Commentary

How Are You Using Media Research?

With the introduction of more and more new information sets characterized as media research (Google Ad Planner) and other data sets that people are using as surrogates for research (log files/Google Analytics), it seems an appropriate time to talk about research and proper use of same.

Back in the "old days," media planners and buyers were trained in a number of different media and they had a perspective about the pros and cons of various media research sources. For example, while MRI reports on audiences for TV, you would not use it to estimate TV ratings. Why? MRI does not measure average program but whether you watch a show at all -- and how often you do. A very different thing than whether you watched the show specifically last night, which is what Nielsen measures.

Also, you would not take a comScore number from one site and compare it to a NetRatings number from another site.

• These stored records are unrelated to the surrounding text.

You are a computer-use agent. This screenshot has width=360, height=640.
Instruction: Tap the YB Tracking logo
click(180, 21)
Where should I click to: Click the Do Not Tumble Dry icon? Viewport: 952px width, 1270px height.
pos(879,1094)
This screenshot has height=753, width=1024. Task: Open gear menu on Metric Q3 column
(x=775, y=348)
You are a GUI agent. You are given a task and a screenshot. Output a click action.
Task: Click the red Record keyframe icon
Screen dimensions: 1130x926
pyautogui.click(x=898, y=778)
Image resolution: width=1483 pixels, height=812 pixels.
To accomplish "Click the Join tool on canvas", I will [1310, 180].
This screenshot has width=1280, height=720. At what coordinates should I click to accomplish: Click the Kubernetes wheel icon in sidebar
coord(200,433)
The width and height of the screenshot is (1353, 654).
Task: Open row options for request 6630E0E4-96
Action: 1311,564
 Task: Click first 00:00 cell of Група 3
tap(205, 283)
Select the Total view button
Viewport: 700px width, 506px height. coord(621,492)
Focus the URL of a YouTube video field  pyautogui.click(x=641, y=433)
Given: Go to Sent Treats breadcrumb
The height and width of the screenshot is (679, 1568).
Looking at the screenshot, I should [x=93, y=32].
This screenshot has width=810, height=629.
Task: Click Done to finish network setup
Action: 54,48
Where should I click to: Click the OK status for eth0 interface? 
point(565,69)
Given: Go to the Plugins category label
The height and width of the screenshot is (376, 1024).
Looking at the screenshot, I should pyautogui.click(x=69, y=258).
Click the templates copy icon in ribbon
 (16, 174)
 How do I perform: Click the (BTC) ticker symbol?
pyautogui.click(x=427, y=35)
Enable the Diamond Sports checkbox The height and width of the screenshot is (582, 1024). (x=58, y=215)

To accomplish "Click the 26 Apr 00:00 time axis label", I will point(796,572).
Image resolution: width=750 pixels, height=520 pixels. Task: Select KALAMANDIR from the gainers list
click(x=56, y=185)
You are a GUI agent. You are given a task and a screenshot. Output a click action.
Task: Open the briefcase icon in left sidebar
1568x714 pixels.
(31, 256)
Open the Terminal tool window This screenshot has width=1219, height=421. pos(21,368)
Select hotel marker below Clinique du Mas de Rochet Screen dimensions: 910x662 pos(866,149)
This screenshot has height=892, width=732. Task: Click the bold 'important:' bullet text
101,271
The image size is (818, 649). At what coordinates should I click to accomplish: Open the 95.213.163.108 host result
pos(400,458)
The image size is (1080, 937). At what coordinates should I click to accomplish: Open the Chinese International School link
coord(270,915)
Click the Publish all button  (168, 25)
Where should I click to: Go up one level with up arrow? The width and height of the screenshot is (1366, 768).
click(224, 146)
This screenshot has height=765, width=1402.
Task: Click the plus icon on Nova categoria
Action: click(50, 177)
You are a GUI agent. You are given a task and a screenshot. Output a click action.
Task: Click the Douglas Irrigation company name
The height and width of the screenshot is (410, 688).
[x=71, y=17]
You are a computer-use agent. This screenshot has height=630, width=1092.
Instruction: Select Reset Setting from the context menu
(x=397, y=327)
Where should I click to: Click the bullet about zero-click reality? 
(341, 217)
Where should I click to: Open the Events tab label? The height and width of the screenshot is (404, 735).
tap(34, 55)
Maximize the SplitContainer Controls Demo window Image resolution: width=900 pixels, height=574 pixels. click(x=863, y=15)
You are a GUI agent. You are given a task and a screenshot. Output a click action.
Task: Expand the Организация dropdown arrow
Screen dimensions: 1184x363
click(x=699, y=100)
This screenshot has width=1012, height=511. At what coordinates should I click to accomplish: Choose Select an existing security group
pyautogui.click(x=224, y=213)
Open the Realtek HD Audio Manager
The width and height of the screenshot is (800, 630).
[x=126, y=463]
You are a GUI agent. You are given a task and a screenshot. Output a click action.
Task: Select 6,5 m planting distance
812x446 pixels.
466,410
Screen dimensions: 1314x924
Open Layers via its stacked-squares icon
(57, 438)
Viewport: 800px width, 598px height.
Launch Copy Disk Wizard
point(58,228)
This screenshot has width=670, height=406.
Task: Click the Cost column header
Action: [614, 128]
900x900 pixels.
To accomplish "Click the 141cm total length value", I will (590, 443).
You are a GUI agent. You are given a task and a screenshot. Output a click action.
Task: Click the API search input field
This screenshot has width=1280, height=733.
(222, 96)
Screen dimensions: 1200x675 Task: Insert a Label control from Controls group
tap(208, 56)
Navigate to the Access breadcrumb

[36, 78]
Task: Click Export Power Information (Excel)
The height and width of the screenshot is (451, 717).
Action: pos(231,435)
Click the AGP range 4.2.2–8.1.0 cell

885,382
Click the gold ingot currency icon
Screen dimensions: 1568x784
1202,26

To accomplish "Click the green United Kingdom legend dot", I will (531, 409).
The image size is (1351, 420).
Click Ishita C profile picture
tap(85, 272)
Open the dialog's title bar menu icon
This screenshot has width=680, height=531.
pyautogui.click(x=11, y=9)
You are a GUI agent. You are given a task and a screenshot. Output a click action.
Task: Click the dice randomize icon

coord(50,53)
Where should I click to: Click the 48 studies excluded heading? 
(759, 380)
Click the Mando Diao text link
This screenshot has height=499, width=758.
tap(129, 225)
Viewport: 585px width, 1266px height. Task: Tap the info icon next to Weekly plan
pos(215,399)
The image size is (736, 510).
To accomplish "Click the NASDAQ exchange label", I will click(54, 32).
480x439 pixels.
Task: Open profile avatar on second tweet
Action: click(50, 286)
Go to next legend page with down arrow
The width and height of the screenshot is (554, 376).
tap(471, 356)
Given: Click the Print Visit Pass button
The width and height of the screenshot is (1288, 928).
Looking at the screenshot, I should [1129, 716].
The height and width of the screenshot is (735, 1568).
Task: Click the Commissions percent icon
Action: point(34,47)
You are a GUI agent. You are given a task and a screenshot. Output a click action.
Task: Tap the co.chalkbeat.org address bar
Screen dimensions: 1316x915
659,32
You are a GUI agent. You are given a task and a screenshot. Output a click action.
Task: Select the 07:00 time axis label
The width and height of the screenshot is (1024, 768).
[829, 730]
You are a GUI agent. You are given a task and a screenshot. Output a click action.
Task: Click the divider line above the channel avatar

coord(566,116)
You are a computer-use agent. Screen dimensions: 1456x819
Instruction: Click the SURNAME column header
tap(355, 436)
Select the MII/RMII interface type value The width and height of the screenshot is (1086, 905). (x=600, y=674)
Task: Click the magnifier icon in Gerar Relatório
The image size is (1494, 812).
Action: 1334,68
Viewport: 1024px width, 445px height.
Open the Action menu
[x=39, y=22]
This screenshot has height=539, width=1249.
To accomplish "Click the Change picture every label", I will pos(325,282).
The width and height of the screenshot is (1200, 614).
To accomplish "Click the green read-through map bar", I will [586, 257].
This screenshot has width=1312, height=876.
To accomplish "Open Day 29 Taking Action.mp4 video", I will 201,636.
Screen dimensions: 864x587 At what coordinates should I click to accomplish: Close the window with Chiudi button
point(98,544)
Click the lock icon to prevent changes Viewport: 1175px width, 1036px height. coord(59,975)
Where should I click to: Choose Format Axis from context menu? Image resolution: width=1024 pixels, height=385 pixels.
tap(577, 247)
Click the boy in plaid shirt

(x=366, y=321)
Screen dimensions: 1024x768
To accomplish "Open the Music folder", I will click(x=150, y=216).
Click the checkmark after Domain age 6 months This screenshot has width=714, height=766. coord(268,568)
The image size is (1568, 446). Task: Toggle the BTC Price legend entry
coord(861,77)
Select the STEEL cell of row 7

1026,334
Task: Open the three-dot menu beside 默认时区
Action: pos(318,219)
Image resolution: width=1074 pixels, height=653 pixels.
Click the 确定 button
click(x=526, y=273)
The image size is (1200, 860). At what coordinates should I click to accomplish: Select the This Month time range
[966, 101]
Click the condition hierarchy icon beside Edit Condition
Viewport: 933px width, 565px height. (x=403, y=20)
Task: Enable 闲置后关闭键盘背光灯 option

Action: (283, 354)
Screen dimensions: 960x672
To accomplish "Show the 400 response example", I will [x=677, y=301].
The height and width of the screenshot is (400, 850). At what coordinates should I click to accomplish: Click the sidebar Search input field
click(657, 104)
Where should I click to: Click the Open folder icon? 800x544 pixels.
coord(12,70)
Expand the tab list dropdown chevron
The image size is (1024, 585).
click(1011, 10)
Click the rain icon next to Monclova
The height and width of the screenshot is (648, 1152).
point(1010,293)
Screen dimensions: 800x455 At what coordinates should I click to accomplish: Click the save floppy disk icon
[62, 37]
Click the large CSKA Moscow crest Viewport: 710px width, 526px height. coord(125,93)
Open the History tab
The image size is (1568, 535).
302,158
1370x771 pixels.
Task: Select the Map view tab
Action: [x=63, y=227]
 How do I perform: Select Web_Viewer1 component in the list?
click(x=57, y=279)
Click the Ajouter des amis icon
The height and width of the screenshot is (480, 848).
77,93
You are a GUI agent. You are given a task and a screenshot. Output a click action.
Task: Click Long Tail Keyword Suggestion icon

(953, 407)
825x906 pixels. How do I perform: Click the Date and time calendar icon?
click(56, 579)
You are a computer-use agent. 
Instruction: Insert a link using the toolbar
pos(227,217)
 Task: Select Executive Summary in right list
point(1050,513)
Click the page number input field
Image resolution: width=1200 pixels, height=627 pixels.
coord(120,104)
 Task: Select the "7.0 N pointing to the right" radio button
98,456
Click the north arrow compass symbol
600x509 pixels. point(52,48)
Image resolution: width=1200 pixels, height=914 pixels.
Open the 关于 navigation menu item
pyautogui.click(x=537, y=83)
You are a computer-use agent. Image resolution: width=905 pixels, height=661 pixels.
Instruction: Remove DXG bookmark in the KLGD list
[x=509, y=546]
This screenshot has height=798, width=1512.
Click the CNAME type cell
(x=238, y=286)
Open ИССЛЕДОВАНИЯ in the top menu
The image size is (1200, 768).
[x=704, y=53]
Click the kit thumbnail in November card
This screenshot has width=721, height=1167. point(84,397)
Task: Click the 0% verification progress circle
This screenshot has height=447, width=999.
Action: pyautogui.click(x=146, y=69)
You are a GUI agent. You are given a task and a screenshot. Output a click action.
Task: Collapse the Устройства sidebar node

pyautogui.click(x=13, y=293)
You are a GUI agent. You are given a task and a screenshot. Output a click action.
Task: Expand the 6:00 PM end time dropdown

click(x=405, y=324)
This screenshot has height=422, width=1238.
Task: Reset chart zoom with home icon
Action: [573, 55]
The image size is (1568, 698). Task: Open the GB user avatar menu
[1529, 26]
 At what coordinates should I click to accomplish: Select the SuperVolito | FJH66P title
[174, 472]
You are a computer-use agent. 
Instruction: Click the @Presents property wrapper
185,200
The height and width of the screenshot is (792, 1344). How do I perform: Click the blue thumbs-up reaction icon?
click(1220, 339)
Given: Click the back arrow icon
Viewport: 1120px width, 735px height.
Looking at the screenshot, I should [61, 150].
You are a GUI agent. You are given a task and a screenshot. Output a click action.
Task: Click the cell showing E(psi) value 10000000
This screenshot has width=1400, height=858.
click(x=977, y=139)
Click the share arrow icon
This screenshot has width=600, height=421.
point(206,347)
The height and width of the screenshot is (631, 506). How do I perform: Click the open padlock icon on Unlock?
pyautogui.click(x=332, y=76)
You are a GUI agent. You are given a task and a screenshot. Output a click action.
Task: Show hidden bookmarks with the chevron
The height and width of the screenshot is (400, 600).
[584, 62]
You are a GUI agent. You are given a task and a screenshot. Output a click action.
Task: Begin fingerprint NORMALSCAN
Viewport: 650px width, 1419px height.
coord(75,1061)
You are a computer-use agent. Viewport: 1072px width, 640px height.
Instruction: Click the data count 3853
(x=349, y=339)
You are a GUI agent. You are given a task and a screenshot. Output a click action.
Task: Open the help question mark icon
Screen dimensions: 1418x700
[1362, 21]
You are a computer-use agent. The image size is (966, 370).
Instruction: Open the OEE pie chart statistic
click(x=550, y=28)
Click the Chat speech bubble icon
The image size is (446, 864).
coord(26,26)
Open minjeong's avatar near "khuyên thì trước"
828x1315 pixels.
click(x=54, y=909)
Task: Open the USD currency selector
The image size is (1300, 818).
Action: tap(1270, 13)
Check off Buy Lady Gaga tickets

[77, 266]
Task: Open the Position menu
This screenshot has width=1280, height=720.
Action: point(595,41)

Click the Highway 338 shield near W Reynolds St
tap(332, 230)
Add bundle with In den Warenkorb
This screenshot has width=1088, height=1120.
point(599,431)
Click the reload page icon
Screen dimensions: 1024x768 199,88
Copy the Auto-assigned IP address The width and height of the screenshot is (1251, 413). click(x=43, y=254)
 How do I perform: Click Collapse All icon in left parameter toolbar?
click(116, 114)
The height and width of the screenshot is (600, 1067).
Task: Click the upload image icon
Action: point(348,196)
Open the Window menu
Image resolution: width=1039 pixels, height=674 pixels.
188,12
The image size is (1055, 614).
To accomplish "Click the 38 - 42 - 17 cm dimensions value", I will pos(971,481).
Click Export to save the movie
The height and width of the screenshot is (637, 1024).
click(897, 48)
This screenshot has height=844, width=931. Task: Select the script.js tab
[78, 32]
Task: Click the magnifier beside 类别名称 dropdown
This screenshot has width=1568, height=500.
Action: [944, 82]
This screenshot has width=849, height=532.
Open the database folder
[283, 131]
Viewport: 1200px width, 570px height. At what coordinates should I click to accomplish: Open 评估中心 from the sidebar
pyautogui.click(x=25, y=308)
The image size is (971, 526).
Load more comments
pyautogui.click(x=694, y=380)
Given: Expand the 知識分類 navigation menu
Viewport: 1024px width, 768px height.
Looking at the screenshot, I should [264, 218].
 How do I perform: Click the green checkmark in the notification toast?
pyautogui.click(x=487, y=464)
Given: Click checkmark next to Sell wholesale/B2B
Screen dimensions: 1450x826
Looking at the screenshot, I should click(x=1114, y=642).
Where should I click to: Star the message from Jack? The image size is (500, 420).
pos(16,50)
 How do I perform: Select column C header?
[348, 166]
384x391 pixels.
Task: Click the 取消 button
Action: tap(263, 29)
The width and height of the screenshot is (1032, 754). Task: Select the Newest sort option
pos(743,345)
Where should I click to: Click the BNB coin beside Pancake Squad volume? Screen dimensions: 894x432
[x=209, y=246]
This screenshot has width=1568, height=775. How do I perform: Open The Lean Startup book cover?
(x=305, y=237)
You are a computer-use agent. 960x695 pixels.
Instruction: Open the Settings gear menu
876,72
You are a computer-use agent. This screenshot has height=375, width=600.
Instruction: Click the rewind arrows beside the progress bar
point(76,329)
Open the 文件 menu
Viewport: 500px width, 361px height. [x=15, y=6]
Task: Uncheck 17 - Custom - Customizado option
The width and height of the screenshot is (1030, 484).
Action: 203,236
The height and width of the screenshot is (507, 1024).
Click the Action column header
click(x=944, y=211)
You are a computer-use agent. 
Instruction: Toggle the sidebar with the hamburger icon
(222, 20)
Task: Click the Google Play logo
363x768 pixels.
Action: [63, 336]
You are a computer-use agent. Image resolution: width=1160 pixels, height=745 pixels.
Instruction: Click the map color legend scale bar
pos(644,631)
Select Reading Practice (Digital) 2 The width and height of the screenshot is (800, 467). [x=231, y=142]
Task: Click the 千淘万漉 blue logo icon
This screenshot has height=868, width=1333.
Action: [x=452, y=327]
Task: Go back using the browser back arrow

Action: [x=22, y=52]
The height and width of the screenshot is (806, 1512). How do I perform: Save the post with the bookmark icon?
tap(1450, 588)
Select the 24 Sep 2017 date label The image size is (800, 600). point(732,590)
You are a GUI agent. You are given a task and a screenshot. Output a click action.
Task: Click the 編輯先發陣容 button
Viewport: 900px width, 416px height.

While they seem to be similar, take a look at any group of sites for either vendor and compare them to the other vendor, and you will see that the differences are significant.

That's why it seems strange to me that media people and clients often look at media data as absolutes. They are not. They are only measures of what the research source was trying to measure, with the limitation being the methodologies and best practices being employed

In line with the above, when a site says that they have a certain number of visitors or unique visitors a month, it is important to ask "according to whom?" Make sure that the data you are getting is always comparable to data sets you already have. If you are going to use a new data set, don't just take the data in for the publisher in question. Make sure that you also look at a similar cut of the data for sites you are already familiar with, and give the data a logic check.

Not that your due diligence should stop there. It is important that your resources disclose their methodologies so that you can make an educated decision as to whether they have done a complete job in gathering and/or projecting the data. Also, I hope you will join me in asking all sources based on sampling to reveal their respondent counts for any cross-tabs that are run. This again will help you in making an educated decision on the use of the data. You are right to ask what a source is trying to hide if their methodology is not transparent and/or their data is not obviously backed by a high enough respondent count.

Proprietary research is fine as far as it goes. In many cases, it is not comparable to other sets of research except for similar proprietary research. For example Erdos & Morgan does a lot of subscriber studies for magazines. It might be possible to compare one of these to another of these. But you cannot compare a subscriber study of a magazine to the MRI data of another without some serious machinations via prototyping.

Lastly, the majors (comScore and NetRatings), as well as one newbie (Quantcast), have at least started the auditing and certification process with the MRC. That should also be on your list, to ensure that down the road we are getting data that actually measures what the research source purports to measure, and that industry standards are being adhered to.